(Extracted data entries)

---

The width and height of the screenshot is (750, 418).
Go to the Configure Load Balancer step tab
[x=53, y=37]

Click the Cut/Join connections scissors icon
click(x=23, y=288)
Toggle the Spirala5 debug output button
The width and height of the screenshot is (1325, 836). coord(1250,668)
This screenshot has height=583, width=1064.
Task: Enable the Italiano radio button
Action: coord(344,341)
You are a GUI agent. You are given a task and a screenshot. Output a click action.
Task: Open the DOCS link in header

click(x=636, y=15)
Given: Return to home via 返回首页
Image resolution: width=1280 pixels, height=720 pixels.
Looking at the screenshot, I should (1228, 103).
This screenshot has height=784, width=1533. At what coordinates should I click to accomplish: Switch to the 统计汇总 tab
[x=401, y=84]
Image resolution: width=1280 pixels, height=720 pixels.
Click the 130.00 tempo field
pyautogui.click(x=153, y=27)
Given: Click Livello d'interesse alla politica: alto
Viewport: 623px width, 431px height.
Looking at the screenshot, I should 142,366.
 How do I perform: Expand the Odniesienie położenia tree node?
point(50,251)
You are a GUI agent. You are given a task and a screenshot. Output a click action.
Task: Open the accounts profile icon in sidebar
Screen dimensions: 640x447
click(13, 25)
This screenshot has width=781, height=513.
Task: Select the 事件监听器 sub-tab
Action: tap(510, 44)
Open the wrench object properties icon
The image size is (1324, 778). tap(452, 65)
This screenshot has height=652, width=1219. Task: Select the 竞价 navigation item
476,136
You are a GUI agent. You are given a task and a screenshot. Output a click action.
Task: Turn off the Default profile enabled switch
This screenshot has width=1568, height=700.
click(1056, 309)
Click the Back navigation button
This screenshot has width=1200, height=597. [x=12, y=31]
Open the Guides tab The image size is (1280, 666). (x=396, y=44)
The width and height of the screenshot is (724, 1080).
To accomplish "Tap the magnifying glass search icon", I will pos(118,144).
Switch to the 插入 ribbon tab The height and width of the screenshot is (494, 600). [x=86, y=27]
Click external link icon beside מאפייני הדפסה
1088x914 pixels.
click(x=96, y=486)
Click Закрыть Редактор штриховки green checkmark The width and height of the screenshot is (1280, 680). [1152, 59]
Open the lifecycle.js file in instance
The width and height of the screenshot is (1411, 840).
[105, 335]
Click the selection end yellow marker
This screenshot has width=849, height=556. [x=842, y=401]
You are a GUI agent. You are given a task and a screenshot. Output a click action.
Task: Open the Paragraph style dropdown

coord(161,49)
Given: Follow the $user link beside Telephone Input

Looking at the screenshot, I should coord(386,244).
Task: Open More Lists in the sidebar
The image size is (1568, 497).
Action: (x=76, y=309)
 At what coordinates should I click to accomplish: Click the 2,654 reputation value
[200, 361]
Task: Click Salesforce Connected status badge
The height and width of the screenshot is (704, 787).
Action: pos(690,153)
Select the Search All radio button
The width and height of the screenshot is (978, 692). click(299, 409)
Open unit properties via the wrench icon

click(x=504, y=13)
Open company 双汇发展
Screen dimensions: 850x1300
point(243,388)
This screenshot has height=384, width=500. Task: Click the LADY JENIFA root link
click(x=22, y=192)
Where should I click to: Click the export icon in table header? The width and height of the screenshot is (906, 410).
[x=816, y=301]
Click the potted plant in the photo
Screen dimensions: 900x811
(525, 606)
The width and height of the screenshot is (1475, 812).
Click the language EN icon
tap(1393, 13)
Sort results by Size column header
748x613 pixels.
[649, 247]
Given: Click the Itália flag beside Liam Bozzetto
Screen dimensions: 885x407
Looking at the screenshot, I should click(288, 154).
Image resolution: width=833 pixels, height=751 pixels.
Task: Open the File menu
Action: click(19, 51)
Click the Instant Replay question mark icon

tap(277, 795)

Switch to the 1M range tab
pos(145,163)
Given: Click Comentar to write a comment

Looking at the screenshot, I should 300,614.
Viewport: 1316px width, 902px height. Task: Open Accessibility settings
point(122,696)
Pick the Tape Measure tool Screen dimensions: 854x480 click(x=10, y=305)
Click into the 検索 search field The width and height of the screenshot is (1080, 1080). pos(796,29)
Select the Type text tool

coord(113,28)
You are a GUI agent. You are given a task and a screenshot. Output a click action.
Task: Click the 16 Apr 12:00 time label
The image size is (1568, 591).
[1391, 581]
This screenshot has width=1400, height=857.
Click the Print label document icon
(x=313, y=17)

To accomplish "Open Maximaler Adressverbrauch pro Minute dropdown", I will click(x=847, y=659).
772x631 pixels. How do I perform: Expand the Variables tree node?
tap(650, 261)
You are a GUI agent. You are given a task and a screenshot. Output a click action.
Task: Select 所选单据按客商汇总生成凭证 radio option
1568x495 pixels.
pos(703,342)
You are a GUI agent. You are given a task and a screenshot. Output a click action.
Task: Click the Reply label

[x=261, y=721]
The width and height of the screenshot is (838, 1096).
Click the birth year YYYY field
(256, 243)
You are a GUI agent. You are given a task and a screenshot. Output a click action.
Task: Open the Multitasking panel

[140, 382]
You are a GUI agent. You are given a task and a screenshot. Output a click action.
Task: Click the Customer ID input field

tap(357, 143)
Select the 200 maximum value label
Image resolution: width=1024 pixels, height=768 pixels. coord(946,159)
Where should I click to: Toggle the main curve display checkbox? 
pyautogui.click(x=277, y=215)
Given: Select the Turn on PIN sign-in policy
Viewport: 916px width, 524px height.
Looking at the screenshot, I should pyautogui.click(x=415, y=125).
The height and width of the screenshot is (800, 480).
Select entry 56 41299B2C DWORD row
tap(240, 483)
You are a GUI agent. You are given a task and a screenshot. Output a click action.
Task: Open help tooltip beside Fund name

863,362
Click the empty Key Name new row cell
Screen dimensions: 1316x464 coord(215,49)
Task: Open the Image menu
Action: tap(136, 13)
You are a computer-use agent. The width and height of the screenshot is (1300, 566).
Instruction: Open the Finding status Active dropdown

---

The lines holding the word "will" are the answer. Find them in the entries and copy them.

**Exercise answer:**
To accomplish "Tap the magnifying glass search icon", I will pos(118,144).
To accomplish "Open Maximaler Adressverbrauch pro Minute dropdown", I will click(x=847, y=659).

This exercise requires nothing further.